Bosun has rapidly established a reputation in the competitive construction industry for its ability to meet exacting quality and deadline requirements
Local paving manufacturer Bosun has rapidly established a reputation in the competitive construction industry for its ability to meet exacting quality and deadline requirements.
As a new entrant into the market two decades ago, Bosun had to scale its operations to compete effectively and approached the IDC for funding. With this funding the business was able to purchase its own premises and mechanise operations to ensure consistent quality and output.
“I had previously spent three and a half years at the IDC and knew that they would be the right people to partner with as lenders,” says company chief executive David Wertheim Aymes.
“They are willing to take risks with beginners like me. Banks weren’t willing to do that, unfortunately.”
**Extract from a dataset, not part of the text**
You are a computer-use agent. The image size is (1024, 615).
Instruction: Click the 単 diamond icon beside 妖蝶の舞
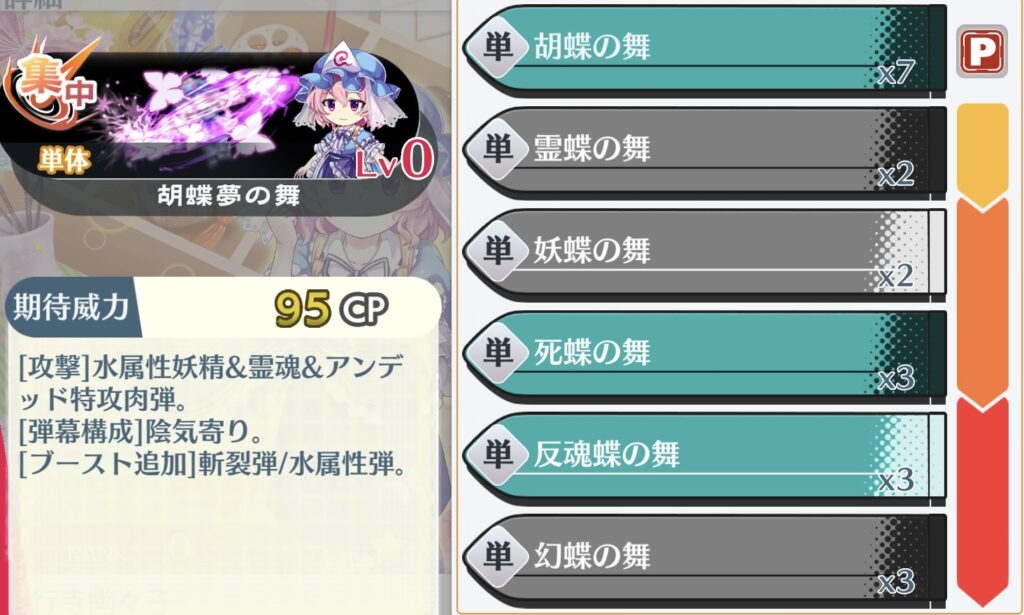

In the company’s 20-year history, it has supplied brick and paving to prestigious construction projects such as the bus rapid transport system in Soweto, the Coega Harbour in Port Elizabeth and the Rhodesfield Gautrain Station near Kempton Park.
“Our typical clients are large and small paving contractors, civil construction companies and the general public,” says Wertheim Aymes. Despite its long history, Bosun was not immune to the effects of the global economic crisis, nor to domestic factors that placed the business under considerable strain five years ago. “
We had the introduction of the National Credit Act that stopped the residential housing market in its tracks, followed by the political uncertainty after the ANC’s elective conference in Polokwane,” he says.
The construction industry declined by a staggering 60% in the wake of these two factors, requiring Bosun to turn to the IDC once again.
“It was a challenge, but the IDC assisted us greatly during this period by restructuring our debt and providing mezzanine finance,” says Wertheim Aymes.
“We have managed to hold several hundred people in their jobs during this very tough period and we’re about to employ around 20 new people.”
This is not to say that it’s a bed of roses going forward; Wertheim Aymes bemoans the lack of industry and SABS standards.
“It’s a real pity that inferior products are being used for national infrastructure projects because quality control is not vigorously applied everywhere. This is a massive waste of taxpayers’s money.”
To counter this, Bosun intends bolstering its position in the market by expanding rapidly and growing its human resource capacity.
“It’s only through people that we’d be able to deliver quality products to the market in a simple and ethical way,” says Wertheim Aymes.